Electricity demand in Mexico at the start of 2020 was slightly higher than in 2019. This pattern, however, was reversed with the onset of the public health measures to deal with Covid-19 and the corresponding drop in commercial and industrial activity. The decrease in overall electricity supply, as well as recent developments in the country’s power sector, have contributed to reshaping Mexico’s generation mix in 2020.
Compared to the same period in 2019, electricity demand between 1 January 2020 and 30 September 2020 was around 2% lower. The decrease was most pronounced during the strictest period of lockdown measures spanning from 30 March to 31 May. Electricity generation during this period was down around 8% compared to the previous year. However, the loosening of restrictions and eventual uptick in industrial activity led to a system peak load of around 46.2 GW, which took place on 27 August, being only 2.7% lower than the 2019 peak.
Regarding the generation mix, Mexico’s power system is still dominated by gas-fired generation, which constituted 53% and 58% of total generation in the first 10 months of 2019 and 2020 respectively. New solar PV generation coming online has also led to a significant increase in solar generation of 62% relative to last year.
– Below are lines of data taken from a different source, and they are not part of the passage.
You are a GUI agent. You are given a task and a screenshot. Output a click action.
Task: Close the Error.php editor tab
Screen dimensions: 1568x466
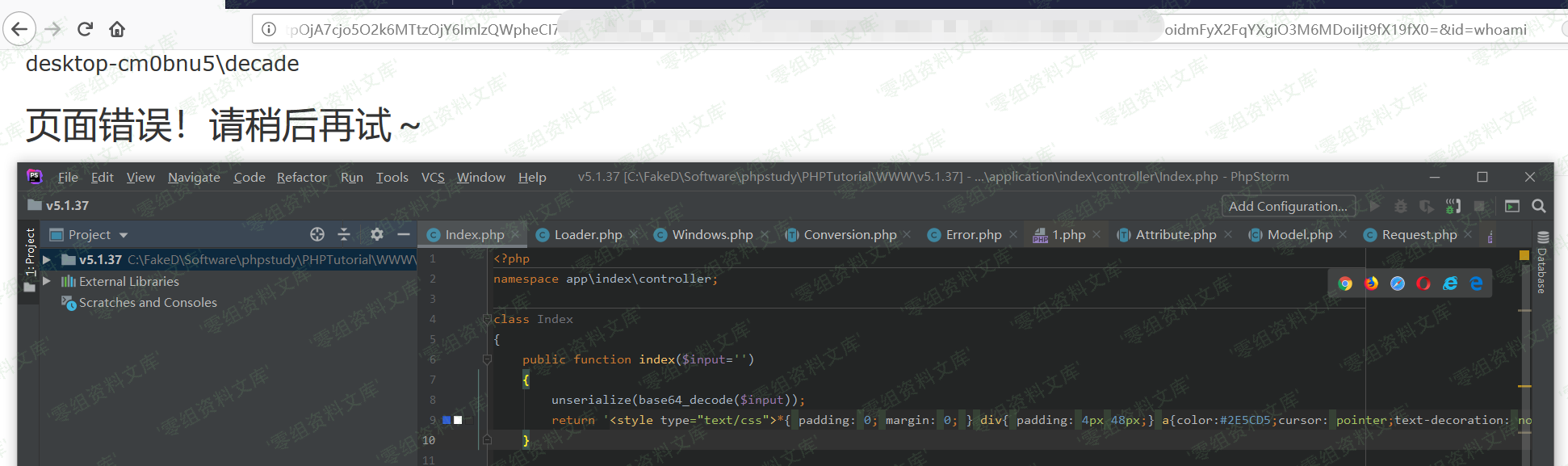pos(1013,235)
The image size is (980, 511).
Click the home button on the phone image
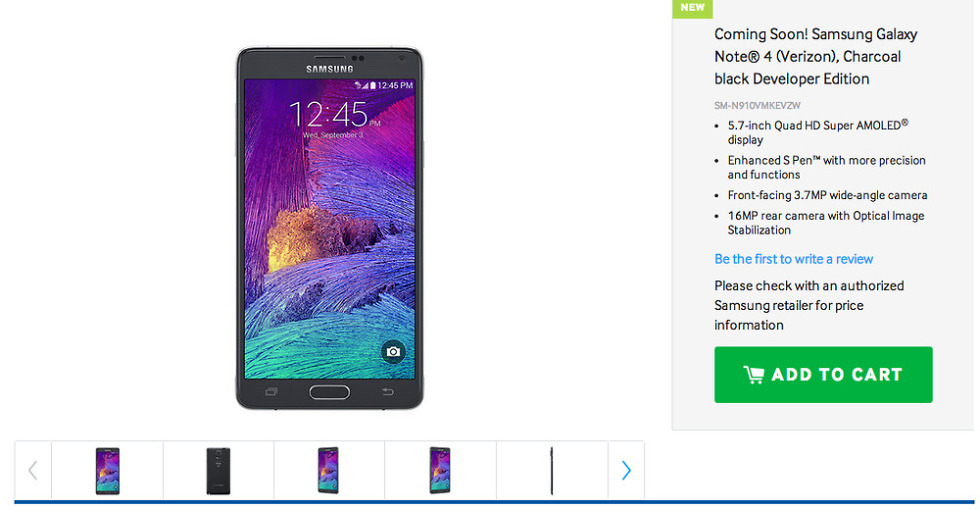point(329,392)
However, variable renewables’ – solar PV and wind – share of generation only increased from 7.5% of generation in the first 10 months of 2019 to 10% in the same period in 2020.
In the first 10 months of 2020 coal-fired generation decreased compared to 2019, from 7.3% to 4.1% in the same period.
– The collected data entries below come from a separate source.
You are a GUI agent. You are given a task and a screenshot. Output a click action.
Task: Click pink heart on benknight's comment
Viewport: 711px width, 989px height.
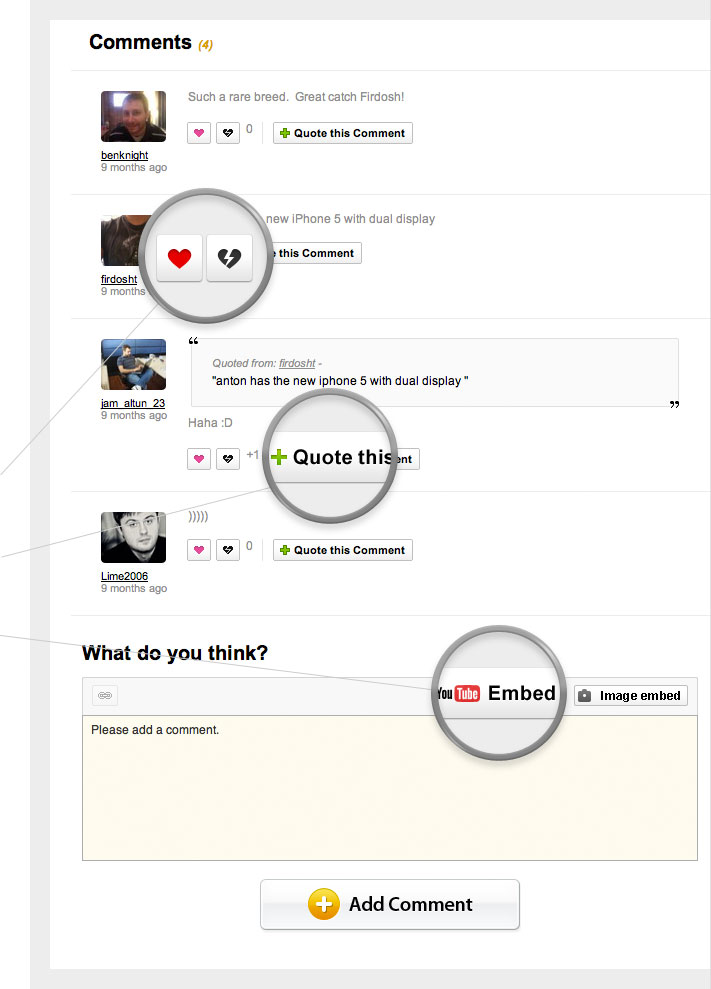pos(199,133)
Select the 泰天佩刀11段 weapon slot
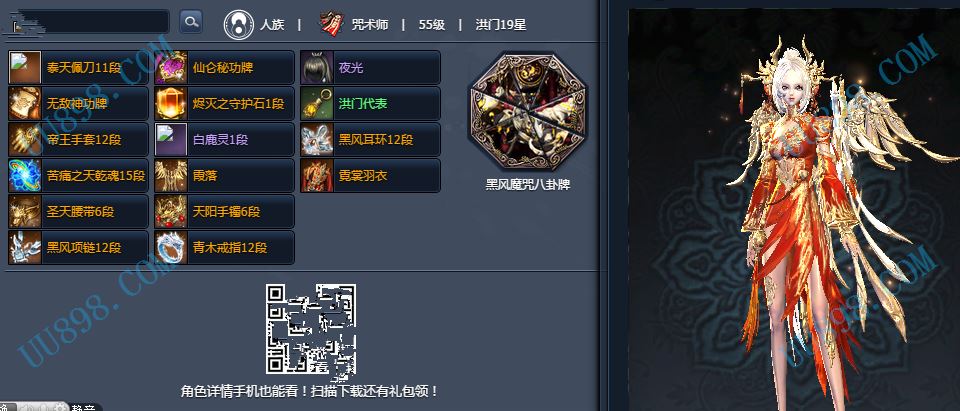 click(x=78, y=67)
Canada’s electricity demand is expected to decrease by about 2.2% in 2020. From a generation perspective, about two-thirds of this decrease has been offset by increased net exports to the United States. Renewables (including hydro, biomass, wind and solar PV) are expected to be slightly higher this year thanks mainly to higher hydro and wind output. Natural gas-fired generation is expected to be down slightly (2 TWh) compared to last year’s levels, with nuclear power also down (5 TWh or 5%) as more units undergo refurbishment. Coal-fired generation is likely to see a decline of around 12% or 6 TWh. Most of this decline in coal is taking place in the province of Alberta, where lower demand, competitive natural gas, increased wind and carbon pricing are putting sustained pressure on the fuel.
Some parts of Canada have seen significantly higher peak demand in 2020. On 14 January at 6 pm, before the pandemic, Alberta set a new record for provincial demand of 11 698 MW during a cold spell when temperatures were -30°C. Despite having good wind generation resources, which over the previous 30 days had averaged a 42% capacity factor, on this day the output from wind farms averaged just 5% as the weather was both very cold and very calm. In Ontario summer peak demand was higher than it had been for nine years, thanks a combination of hot weather and suspension of a key demand response programme in response to the pandemic.
Investment in Canadian low-carbon electricity capacity continued in 2020. A major nuclear refurbishment is underway in Ontario, with the first unit (Darlington 2) returning to service after a 40-month outage and two others (Darlington 3 and Bruce 6) beginning multi-year outages. Muskrat Falls, a new 824 MW hydro facility in Labrador, produced its first electricity and will enter into service in 2021 – as will the Keeyask project (700 MW) in Manitoba and the 4th unit of the La Romaine project in Quebec. A major hydro project under construction in British Columbia (Peace River Site C, 1 100 MW) faces significant delays to address geological challenges that have arisen.